Michael Day mikeday at yeslogic.com
Sun Jan 4 19:06:46 AEDT 2009


Hi,

We use a lot of lists, and list operations are starting to take up a 
significant portion of our total run time, so I have a few questions 
about list operations that perform destructive update for speed.

To begin with, there is the following mode for append:

:- mode list.append(di, di, uo) is det.

How is this implemented by the compiler? One might assume that it 
performs a traversal of the first list and destructively updates the 
final cons tail to be the second list, taking linear time and constant 
stack space. But is this actually the case?

Also, we generally use the ++ function everywhere, and only call append 
explicitly if we are using it in a reverse mode. Would it make sense to 
add a di/di/uo mode for the ++ function?

Secondly, we often need to traverse a list many times, but only modify 
it occasionally, when some condition is satisfied. For example, consider 
taking a list of ints and replacing negative numbers with zero:

     Xs = [1, 2, -17, 3, 4],
     Ys = map((func(X) = ( if X < 0 then 0 else X )), Xs),
     % Ys is now [1, 2, 0, 3, 4]

The problem with this code is that it rebuilds the list each time, even 
if nothing needs to be changed.
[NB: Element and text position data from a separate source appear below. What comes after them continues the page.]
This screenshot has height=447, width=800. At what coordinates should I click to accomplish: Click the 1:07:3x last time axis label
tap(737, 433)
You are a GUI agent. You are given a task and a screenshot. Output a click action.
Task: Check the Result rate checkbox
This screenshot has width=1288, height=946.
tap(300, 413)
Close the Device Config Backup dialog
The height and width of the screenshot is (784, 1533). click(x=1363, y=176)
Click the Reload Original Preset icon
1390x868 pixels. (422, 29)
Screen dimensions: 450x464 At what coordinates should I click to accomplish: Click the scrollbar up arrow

When the list is long and there are many 
passes with few changes this is a lot of wasted work, including the time 
taken to perform unnecessary allocations and copies, the extra garbage 
produced that must be cleaned up later, and unfriendly cache behaviour.

Ideally, the standard library would include a version of map that 
updated the list in place to reuse the list skeleton, and the compiler 
could specialise it for the given function and avoid touching the list 
at all in the common case where no change is necessary. But since we do 
not yet live in such a declarative nirvana, is it possible to write a 
predicate by hand that does this?

I've tried writing it this way:

:- pred filter_neg(list(int), list(int)).
:- mode filter_neg(di, uo) is det.

filter_neg([], []).
filter_neg([X|Xs], Ys) :-
     filter_neg(Xs, Ys0),
     ( if X < 0 then
         Ys = [0|Ys0]
     else
         Ys = [X|Ys0]
     ).

The compiler accepts it, but doesn't appear to optimise it to the point 
of not allocating new cons cells, as far as I can tell by looking at the 
generated code.

(Actually, With -O5 the compiler completely optimised away the call to 
filter_neg in my test program and substituted a constant value, which 
was rather clever; I had to change the test to read an unknown input 
list at runtime. Other than that though, no other optimisations).

Any hints on compiler flags or coding tricks to destructively update 
lists without copying them unnecessarily? Our only other option seems to 
be implementing a new list type in C and threading the IO state through 
for safety, also known as the "open a portal to hell" technique.